[Data for review]
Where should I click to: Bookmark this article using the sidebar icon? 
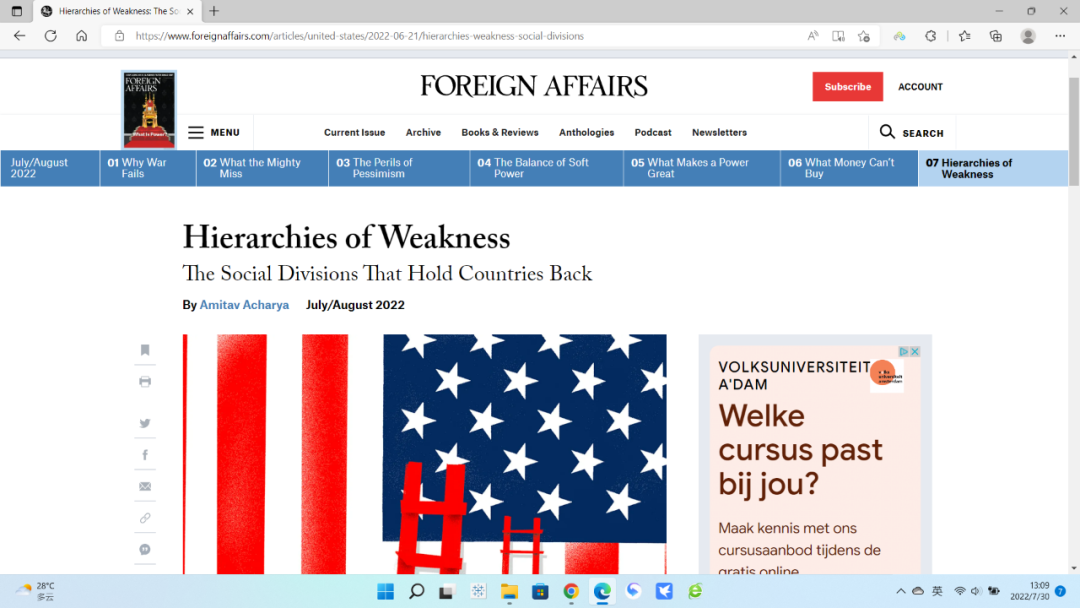click(145, 350)
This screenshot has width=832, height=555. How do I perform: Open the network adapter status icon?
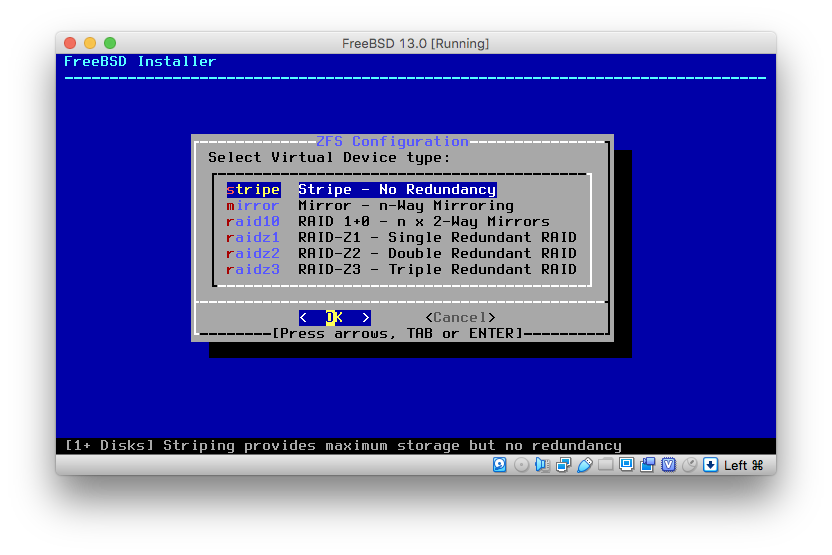(x=563, y=465)
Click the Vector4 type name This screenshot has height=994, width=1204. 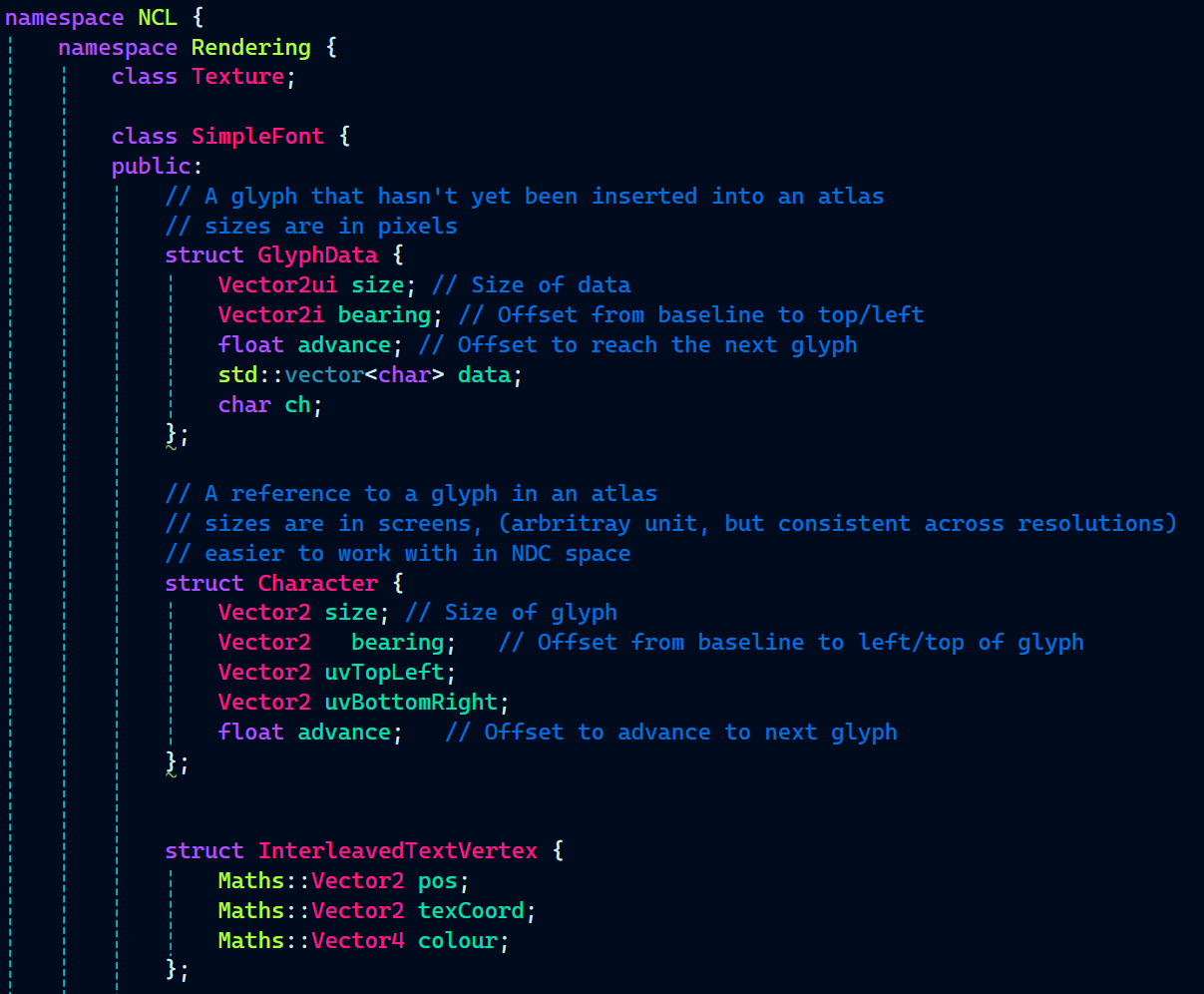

[What you will do] Your task is to repeat, word for word and with no picture, every line from the one that contains "This screenshot has width=832, height=555." through the last line of the data.

[Exercise answer]
This screenshot has width=832, height=555. How do I perform: Open the network adapter status icon?
(x=563, y=465)
Click the Vector4 type name This screenshot has height=994, width=1204. 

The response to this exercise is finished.